Great example! Does the CERM have anything about this topic?


----------



## passpepasspe (Oct 6, 2010)

maximus808 said:


> Great example! Does the CERM have anything about this topic?


That's what I am trying to find out, whether the CERM or the practice problem book have these type of problems. I am not sure in a typical problem what would be provided, what assumptions would need to be made and how to arrive at an answer.


----------



## pmblair (Oct 6, 2010)

In there example its ..............Given: A building 20-feet long by 8-feet wide by8-feet high

8' high x12"/8" per block = 12 blocks per foot x the perimeter =20+20+8+8=56'x12"/16" per block= 42

So.... 12(42)=504 blocks of 8"x16" cmu.

I think you guys are over thinking this. There is no need for equations, this is a standard geometry question. Typical block are 8"x8"x16".


----------



## dastuff (Oct 6, 2010)

And no, i never was able to find this type of problem in the CERM.

Another common one is:

A gallon of paint covers 400 sq ft. For a 20'x40'x12' room how many gallons are needed for 2 coats.

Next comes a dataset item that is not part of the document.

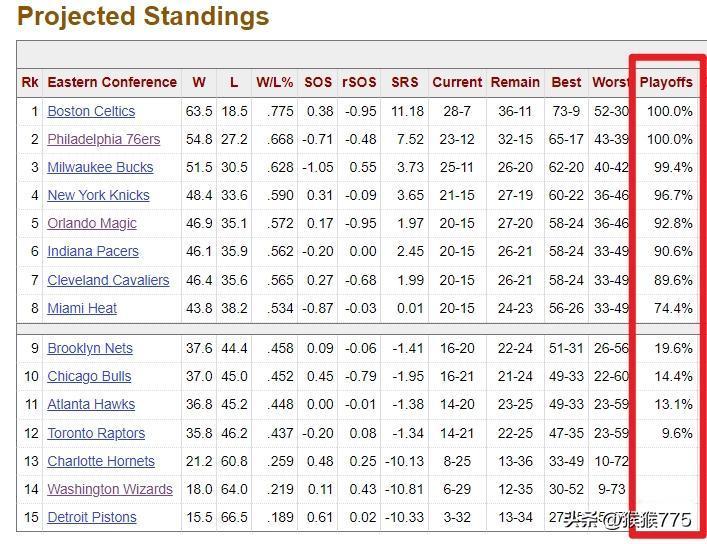
Task: Open the New York Knicks link
Action: 98,195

They're just geometry/unit problems.


----------



## passpepasspe (Oct 7, 2010)

dastuff said:


> And no, i never was able to find this type of problem in the CERM.
> Another common one is:
> 
> A gallon of paint covers 400 sq ft. For a 20'x40'x12' room how many gallons are needed for 2 coats.
> ...


Thanks for the help guys.. I thought about this a lot..

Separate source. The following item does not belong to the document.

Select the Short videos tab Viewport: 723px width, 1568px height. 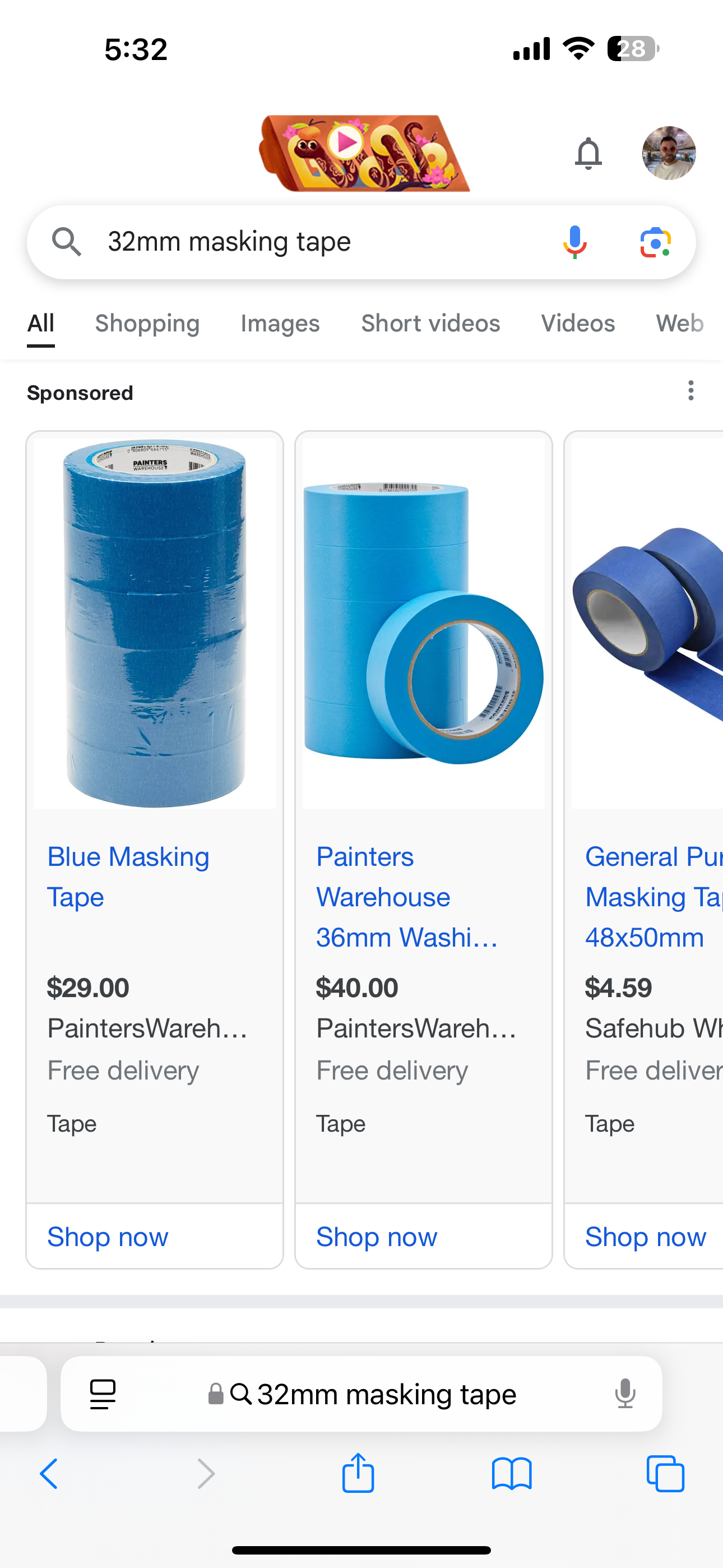431,323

It seems like CERM chapter 67 had some key things about masonry. I am an environmental engineering with 0 background in most of the topics for Civil PE. so i apologize if this is too easy for u guys. lol. but its totally not for me.

ok, so for the building of 20 ft long by 8 ft wide and 8 ft high, how many CMU?

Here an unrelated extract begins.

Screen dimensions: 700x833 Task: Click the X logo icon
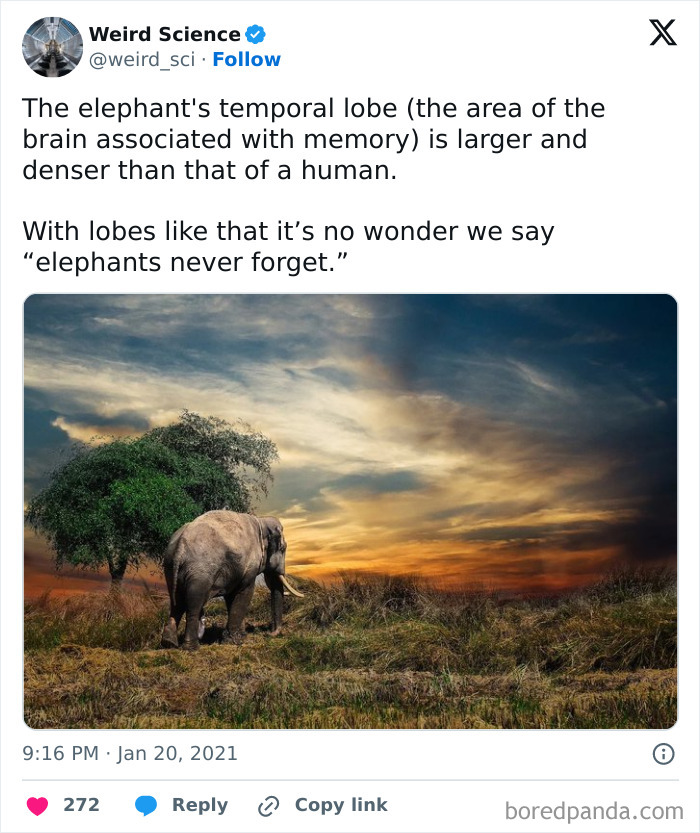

So if you do the permiter for the building, you get , 20+20+8+8 = 56 ft, multiply by the height to get 56X 8 ft =448 sf.

now, the CMUs are given in W X LX H, so 8X 16X 8 for one CMU

taking the face dimension to be 8 X 16 = 128/144 = .88 sf per CMU. So dividing 448/.88 = 504 CMU

OK. As easy as this problem might be to you guys, have i assumed correctly, and solved correctly?


----------



## pmblair (Oct 8, 2010)

Yah you got it. If it were 12" CMU you would use 12x16/144.

I didnt mean to insult as to the easiness of the problem.

just meant to infer that is was a geometry problem, and no real equations are needed.

I feel you on the test. I have a lot of experience in structures, but the rest is Greek to me.


----------



## humner (Oct 8, 2010)

am I missing something here? I figure that you would need the same amount of blocks regardless if they were 4", 8" or 12", that number would be the thickness of the block and would not be considered for the count.


----------



## maximus808 (Oct 8, 2010)

When dimensions of a cmu is given as 8,8,16 this means height, width, and length? Or width, height, length?


----------



## pmblair (Oct 9, 2010)

Hummer your absolutly right. Sorry about the confusion.

Maximums808 its Width Height length. Typical you only call out the first dimension as most blocks are 8" high by 16" long.

So someone says 8" or 12" block they are talking about the width.


----------



## JKwon (Oct 11, 2010)

Should we not consider thickness of Mortar joints?

What about breakage and waste factor?


----------



## maximus808 (Oct 11, 2010)

I believe we can ignore it, can someone confirm?


----------



## dastuff (Oct 11, 2010)

maximus808 said:


> I believe we can ignore it, can someone confirm?


I'll confirm.. Mainly because I think that would make the problem too difficult for a morning type question.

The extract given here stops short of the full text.